Alex grins up at him, his good arm coming up to wrap around Henry’s waist. “How long until I can propose?” He asks.
Henry’s brow quirks. “It’s been three years since you’ve had me,” He says. “Are you certain you don’t want to wait?”
“I’ve waited long enough.”
Henry’s smile softens, something specially curated for Alex and Alex alone. “Give it some time,” He murmurs, pressing a kiss to Alex’s cheek. “Once we’re healed up and the public has gotten used to my having a suitor, we can . . . discuss.”
Alex nods, tips his chin up.
And then, finally, blissfully their lips meet and the world rights itself for the first time in three years.
There are nightmares and phantom pains and a public with questions and a family with even more, but nothing dulls the truth of it all; the depth of the love shared between them as they cross the palace halls and walk down towards the gardens.
For once, even as Henry works through his ptsd, and Alex through his physical therapy, things are finally looking up.
For once, Alex has everything.
Alex has Henry.
And June is safe.
And his family knows about them, because who could miss a nobody from Texas bagging the Prince of Wales?
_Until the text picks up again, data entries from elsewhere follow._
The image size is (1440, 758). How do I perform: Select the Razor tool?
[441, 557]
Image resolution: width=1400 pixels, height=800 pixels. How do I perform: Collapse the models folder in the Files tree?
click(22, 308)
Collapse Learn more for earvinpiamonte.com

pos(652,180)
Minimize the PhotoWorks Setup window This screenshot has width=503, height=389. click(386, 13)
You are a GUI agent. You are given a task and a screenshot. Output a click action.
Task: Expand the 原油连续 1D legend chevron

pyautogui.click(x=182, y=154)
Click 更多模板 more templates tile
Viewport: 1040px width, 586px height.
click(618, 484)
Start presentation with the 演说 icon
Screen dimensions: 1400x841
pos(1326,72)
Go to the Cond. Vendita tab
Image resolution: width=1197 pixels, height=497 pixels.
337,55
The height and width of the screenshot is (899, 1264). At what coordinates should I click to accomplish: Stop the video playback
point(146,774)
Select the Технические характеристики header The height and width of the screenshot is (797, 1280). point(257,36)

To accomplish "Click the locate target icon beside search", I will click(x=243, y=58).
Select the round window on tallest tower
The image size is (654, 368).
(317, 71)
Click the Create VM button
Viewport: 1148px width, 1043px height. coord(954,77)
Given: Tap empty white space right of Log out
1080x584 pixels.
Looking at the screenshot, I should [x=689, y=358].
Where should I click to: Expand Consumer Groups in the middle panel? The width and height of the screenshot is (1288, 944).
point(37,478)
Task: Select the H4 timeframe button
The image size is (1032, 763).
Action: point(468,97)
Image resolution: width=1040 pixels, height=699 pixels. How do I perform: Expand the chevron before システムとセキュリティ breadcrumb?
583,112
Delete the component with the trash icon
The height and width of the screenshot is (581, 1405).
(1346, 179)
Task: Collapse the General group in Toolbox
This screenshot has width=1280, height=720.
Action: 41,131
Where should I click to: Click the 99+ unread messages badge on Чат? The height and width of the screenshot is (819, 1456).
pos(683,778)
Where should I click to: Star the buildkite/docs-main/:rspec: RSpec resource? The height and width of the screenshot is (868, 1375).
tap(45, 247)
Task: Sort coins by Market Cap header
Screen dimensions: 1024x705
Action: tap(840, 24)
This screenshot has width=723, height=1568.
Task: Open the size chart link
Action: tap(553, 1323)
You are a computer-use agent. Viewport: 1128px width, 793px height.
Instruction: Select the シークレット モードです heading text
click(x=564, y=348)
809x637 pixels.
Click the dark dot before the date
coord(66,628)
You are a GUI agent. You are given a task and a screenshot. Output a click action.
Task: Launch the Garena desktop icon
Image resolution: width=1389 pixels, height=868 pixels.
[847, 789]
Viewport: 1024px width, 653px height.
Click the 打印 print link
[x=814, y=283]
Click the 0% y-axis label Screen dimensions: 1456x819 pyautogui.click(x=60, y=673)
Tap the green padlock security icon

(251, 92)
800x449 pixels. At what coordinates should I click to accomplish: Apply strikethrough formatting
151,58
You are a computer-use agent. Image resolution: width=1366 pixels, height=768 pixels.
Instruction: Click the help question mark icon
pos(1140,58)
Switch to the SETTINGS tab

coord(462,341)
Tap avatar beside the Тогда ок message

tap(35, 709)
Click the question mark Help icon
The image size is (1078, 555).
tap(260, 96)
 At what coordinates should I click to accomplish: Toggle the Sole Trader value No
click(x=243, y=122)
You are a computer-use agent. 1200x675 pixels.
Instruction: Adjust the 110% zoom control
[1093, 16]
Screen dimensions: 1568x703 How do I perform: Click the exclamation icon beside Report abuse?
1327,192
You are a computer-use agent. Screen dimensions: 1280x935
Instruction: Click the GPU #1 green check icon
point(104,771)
He smiles at Henry as he spins him around beneath one of the trees in the garden; their spot, perfect for stargazing in the dead of night.
Tonight, though.
Tonight, it’s perfect for falling to a knee and setting in stone the future they deserve.
Tonight there are no villains out to hurt them, or a public out to dissect them, or a queen out to get them.
Tonight it's just them, their history, and the path to their future.